> **Required work**:
The answer is every line of the records that holds the word "Expand", copied in full.

> **Saved entries**:
***

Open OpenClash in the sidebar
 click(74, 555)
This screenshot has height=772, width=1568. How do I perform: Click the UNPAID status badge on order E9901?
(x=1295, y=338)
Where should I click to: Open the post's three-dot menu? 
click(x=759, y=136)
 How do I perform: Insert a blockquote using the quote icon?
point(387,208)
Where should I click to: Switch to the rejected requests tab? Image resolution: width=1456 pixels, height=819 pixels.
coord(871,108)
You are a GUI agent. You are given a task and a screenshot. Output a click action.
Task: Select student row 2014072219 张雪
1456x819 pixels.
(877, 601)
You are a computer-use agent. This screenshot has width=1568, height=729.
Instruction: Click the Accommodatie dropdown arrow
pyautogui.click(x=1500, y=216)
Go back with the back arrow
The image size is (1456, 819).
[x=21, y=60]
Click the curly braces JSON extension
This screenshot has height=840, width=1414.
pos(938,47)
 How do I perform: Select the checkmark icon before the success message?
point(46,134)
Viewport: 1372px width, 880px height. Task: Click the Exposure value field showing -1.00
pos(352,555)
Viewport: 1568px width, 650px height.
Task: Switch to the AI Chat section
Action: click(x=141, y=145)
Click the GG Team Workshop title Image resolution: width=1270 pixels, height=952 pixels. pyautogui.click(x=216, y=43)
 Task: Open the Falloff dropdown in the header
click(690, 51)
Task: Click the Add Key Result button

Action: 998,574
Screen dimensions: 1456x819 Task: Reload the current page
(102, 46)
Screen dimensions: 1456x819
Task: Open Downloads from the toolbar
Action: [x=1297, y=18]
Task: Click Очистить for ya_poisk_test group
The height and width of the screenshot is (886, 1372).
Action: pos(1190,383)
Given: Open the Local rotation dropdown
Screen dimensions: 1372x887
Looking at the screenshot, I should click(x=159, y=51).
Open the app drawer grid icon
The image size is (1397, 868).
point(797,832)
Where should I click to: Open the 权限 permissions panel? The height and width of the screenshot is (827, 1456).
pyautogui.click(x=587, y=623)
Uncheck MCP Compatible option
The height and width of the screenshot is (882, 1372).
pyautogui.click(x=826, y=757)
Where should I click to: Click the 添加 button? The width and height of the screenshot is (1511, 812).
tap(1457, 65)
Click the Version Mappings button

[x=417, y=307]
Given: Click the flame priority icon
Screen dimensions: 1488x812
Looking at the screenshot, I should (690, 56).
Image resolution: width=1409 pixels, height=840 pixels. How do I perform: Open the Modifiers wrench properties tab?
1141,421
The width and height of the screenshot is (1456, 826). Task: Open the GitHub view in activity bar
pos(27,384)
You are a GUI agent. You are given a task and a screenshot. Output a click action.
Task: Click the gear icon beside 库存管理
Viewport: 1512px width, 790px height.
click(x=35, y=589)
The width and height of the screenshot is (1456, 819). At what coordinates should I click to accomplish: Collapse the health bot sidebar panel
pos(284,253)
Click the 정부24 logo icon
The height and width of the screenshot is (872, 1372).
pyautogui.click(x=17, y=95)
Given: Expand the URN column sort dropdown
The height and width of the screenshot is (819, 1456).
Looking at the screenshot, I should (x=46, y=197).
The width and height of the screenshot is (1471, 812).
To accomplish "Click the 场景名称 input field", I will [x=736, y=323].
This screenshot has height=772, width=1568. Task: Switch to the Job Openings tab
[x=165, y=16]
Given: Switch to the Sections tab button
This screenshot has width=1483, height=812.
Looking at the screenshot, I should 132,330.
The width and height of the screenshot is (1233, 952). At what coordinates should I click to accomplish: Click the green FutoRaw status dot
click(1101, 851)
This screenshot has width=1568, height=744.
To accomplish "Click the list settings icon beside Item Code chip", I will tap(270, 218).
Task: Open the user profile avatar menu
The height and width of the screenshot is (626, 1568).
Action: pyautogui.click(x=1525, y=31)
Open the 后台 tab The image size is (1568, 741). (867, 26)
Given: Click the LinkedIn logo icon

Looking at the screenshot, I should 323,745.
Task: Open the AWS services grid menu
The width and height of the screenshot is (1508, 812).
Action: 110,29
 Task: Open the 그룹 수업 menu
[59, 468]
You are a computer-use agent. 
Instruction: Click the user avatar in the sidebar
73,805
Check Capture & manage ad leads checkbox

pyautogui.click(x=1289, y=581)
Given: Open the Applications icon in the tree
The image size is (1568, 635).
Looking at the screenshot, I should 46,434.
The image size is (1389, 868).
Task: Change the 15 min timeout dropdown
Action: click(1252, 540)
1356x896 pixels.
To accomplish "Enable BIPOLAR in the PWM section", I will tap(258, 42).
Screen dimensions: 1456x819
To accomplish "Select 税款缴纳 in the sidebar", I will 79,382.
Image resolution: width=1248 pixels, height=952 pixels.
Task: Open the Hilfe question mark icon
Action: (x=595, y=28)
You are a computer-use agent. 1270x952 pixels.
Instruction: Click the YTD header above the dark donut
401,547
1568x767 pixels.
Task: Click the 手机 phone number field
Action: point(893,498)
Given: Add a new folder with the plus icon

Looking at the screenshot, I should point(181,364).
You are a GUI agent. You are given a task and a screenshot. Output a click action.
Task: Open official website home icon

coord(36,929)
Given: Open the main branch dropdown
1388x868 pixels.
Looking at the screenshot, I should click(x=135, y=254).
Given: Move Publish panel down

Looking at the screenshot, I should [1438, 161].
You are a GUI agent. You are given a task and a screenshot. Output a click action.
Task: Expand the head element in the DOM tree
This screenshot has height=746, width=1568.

***

> **Exercise response**:
Given: Expand the URN column sort dropdown
Task: Expand the head element in the DOM tree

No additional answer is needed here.